During follow-up, treatment with PDE-5 inhibitors was discontinued. Nocturnal erections were reported at week 8, and the ability to perform sexual intercourse was achieved at week 10. Satisfactory sexual intercourse lasted 10 minutes, with a frequency of 3 episodes per week.
The highest scores during follow-up were at week 12, with an IIEF-5 score of 21 pts and an EHS of 4, classified as mild erectile dysfunction that was responsive to PDE-5 inhibitors. After week 12, the quality of the erections gradually declined. However, good response to PDE-5 inhibitors persisted over time.
Discussion
We detected a peak response to therapy at week 12 of follow-up, similar to the findings published by Bahk et al. (2010) and Yiou et al. (2016), who reported a maximum response between weeks 4 and 12.6,7 However, there was a lack of correlation between the clinical features (measured by IIEF-5 and EHS) and the imaging studies (CDUS results). CDUS results showed constant improvement at the end of follow-up, whereas IIEF-5 and EHS scores showed temporary improvement with a progressive decline up to the end of follow-up.

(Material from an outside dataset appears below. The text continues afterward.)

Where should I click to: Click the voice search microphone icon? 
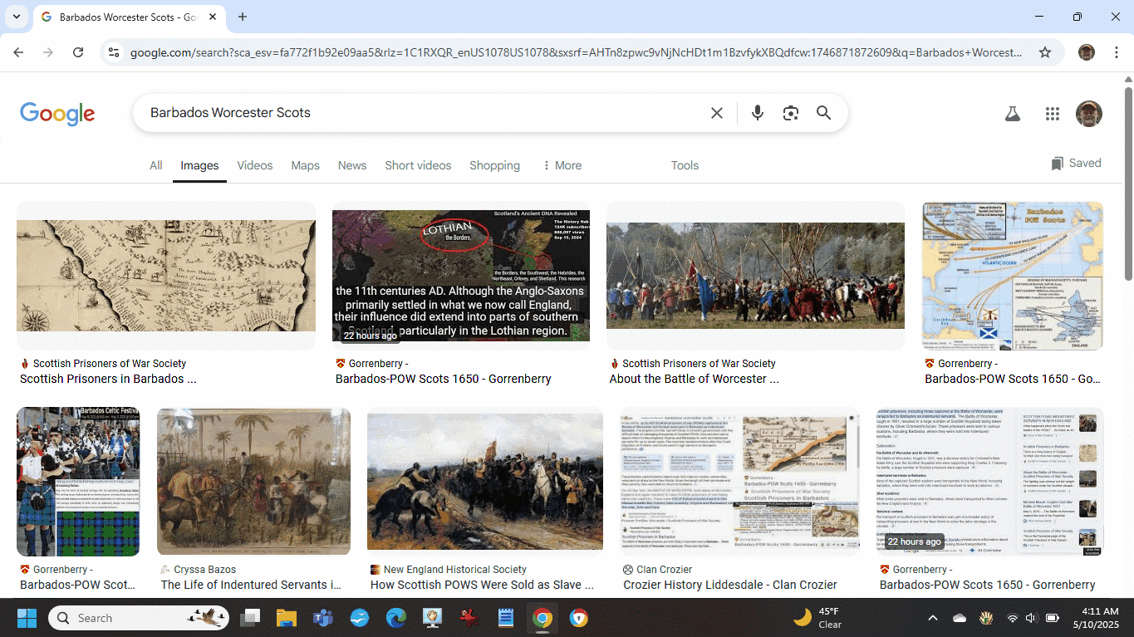(757, 113)
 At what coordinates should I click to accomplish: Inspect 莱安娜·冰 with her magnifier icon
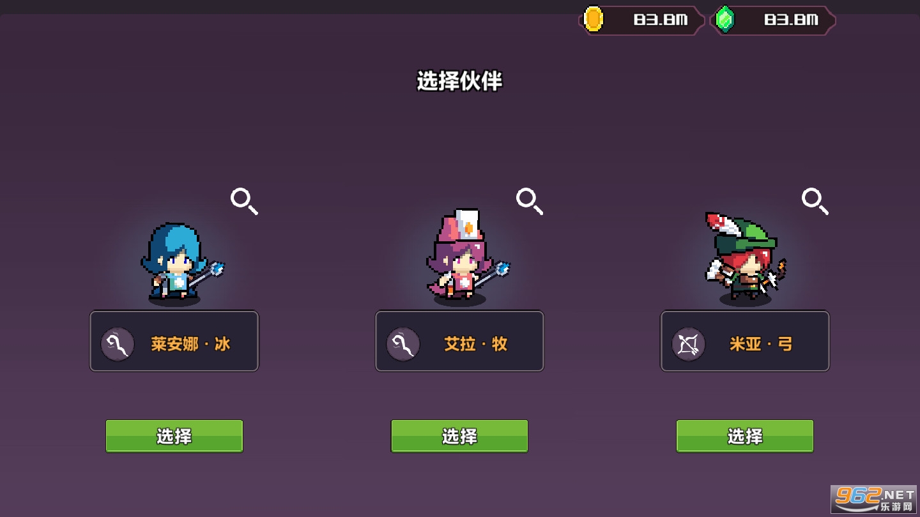pos(245,202)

Levy et al. published a study on 8 men with organic causes of ED, using placenta-derived SCs. Results were not very encouraging, resulting in improved erection in 3 of the 8 patients and no significant change in the IIEF-5. CDUS of the penis showed no significant hemodynamic changes.8 Haahr et al. studied the use of adipose-derived mesenchymal SCs in 17 patients after radical prostatectomy. Eight of the 17 patients recovered erection and had significant improvement on the IIEF-5 questionnaire.9 Al Demour S et al. reported a similar intervention in patients with ED and diabetes mellitus. Four diabetic patients with refractory ED were included. Two consecutive intracavernous autologous BM mesenchymal SCs injections were performed. A significant improvement on the IIEF-15 and EHS scores were reported and no significant adverse effects were found.10
The presence of prominent helicine arteries with a high PSV was an outcome not described in previous clinical trials. However, those findings were reported in several preclinical trials performed on rat models.6-9 Those multiple tortuous vessels branch off at the cavernous artery and open directly into the cavernous spaces, acting as resistance arteries. The importance of those vascular structures is in the mechanism of penile resistance of the arterial smooth muscle. They act as sphincters and regulate blood flow between the systemic circulation and the cavernous sinusoids, an essential phenomenon for erectile function.11
The role of SCs in the management of ED is limited. Based on evidence that SCs are able to differentiate into several cell types, including endothelial cells (ECs), smooth muscle cells (SMCs), neurons, and other cell types involved in the pathophysiology of ED, their application for the condition appears promising. Recent studies have guided their research, based on that knowledge of SCs, to regenerate dysfunctional ECs, cavernous nerves, and cavernous SMCs.12
No conclusions can be made due to the limitations of the present study, but it paves the way for future clinical trials on SC therapy for ED that aim to determine the safety, efficacy, and ideal source and concentration of SCs and subsequent applications, as well as to provide answers to other questions that remain. Even though there are many studies and the results of SC therapy are encouraging, there is still insufficient evidence and inadequate protocol standardization.